Companions in Misery

A cold mountain, a mismatched pair, and a meditation on the strange chemistry of partnership

Nov 1, 2000
Outside Magazine

"BLACKBIRD SINGING in the dead of night..."

"Take these broken wings and learn to fly..."

We're alternating lines, harmonizing on the chorus. In a rare moment of reasonableness, Mike and I have decided that if Chouinard and Ridgeway found the Cassin too risky, we probably would too. We're bound for the West Buttress instead. Hammering up the glacier, we keep the rope taut between us, like a ligament connecting two bones that form one joint. We move at the same pace. We have always moved at the same pace. We can't imagine it otherwise. We have been partners since boyhood.

In high school we double-dated, built snow caves, climbed the local crags. After high school we lit out to see the world. Hitchhiked across north Africa, got arrested in Russia, hopped trains across Europe. When our money ran out we took to sneaking into university cafeterias in Milan, Barcelona, and Paris, where the girls were gorgeous even if they ignored us.

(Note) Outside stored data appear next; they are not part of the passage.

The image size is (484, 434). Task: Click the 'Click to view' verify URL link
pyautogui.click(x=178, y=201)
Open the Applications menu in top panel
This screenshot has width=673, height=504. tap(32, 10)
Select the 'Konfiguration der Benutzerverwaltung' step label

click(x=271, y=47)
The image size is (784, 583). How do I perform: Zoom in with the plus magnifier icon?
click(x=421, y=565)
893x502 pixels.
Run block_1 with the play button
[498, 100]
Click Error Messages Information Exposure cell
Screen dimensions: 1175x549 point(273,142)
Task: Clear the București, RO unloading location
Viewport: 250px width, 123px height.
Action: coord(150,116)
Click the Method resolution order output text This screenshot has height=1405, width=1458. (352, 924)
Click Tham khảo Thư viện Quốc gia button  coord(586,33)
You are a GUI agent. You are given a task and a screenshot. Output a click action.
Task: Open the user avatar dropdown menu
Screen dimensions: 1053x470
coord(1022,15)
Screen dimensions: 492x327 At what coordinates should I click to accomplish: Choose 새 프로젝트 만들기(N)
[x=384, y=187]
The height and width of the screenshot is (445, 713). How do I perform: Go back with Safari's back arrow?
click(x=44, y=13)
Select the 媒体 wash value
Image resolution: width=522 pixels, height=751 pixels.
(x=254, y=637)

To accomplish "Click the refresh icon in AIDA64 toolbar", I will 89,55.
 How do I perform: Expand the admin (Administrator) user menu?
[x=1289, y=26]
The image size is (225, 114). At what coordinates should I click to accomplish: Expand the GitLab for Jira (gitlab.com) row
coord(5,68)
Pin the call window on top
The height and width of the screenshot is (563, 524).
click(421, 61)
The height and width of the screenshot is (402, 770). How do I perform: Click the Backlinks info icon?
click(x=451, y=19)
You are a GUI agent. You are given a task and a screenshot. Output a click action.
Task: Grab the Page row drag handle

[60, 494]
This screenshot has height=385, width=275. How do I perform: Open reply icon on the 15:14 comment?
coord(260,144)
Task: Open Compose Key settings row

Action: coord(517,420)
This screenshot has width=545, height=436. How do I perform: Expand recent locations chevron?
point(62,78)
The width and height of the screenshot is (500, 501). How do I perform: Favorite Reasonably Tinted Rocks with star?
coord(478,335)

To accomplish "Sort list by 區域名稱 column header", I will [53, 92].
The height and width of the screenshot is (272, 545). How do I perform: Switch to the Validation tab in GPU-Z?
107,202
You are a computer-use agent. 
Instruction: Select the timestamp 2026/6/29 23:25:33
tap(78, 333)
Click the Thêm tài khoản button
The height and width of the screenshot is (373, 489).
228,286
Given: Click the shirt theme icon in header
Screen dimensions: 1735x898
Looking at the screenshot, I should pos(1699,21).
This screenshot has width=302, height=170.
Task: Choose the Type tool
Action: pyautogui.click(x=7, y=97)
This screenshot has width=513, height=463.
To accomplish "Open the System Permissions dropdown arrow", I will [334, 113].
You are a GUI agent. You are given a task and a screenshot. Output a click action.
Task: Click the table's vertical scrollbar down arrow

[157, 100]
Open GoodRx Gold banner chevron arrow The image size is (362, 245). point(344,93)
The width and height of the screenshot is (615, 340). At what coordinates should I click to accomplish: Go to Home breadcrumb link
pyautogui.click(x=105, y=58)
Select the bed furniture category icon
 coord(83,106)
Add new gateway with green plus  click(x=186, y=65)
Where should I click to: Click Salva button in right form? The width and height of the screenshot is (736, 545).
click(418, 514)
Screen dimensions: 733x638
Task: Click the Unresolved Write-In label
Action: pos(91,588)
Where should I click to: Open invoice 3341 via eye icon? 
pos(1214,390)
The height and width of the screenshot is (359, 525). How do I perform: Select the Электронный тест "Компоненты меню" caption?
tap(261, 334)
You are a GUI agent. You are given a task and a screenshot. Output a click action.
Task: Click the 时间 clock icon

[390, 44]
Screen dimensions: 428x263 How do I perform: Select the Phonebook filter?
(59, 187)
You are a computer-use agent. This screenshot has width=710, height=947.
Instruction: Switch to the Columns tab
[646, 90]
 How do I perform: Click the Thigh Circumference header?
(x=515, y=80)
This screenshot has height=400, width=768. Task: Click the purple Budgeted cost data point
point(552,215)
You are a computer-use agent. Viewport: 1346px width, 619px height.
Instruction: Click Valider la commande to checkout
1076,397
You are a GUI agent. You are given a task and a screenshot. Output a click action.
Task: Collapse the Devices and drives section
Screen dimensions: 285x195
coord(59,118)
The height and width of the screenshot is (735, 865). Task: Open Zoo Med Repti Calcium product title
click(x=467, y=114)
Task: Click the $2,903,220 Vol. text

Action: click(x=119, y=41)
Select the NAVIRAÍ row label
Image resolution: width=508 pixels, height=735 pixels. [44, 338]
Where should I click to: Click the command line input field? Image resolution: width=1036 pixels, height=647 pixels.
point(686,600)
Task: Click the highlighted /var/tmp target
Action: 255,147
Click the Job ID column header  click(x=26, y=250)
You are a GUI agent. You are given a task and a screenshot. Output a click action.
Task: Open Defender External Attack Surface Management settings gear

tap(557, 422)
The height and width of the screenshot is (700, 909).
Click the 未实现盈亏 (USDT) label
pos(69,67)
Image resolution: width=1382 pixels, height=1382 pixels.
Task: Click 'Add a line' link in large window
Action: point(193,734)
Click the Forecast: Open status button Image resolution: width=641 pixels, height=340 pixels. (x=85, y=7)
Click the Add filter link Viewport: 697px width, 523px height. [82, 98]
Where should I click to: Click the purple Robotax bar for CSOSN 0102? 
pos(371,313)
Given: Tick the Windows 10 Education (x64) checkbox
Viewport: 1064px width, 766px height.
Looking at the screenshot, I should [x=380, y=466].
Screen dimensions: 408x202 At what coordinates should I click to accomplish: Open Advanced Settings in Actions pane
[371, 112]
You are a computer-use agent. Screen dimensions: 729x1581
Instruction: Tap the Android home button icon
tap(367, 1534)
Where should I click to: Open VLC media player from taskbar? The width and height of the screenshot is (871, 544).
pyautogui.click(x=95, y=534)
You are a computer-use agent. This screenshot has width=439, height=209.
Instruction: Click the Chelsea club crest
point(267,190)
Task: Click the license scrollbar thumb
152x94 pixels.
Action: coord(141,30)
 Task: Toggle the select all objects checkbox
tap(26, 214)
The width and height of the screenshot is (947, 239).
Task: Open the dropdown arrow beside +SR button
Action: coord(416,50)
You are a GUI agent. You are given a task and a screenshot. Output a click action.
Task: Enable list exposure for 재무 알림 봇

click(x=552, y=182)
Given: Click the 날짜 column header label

Back in the U.S. it was summers in Yosemite or Joshua Tree or the Tetons, winters ice climbing in the Rockies, arguing ceaselessly about Sartre or sex. When we latched onto the idea of climbing McKinley we were penniless college kids clothed by the Salvation Army. We sold T-shirts for funding and sewed all our own equipment: eccentric, outlandish jackets, homemade backpacks. What we had to buy we bought used. Leather, full-steel shank, 15-pound Frankenstein double-boots. Heavy downhill skis with first-generation Ramer bindings. Salewa ice screws. Miserable, even dangerous, gear. But what we lacked in accoutrements we made up for in a partnership of perfect pitch.


More at Outside

Elsewhere on the Web

Not Now

Open a World of Adventure

Our Dispatch email delivers the stories you can’t afford to miss.

Thank you!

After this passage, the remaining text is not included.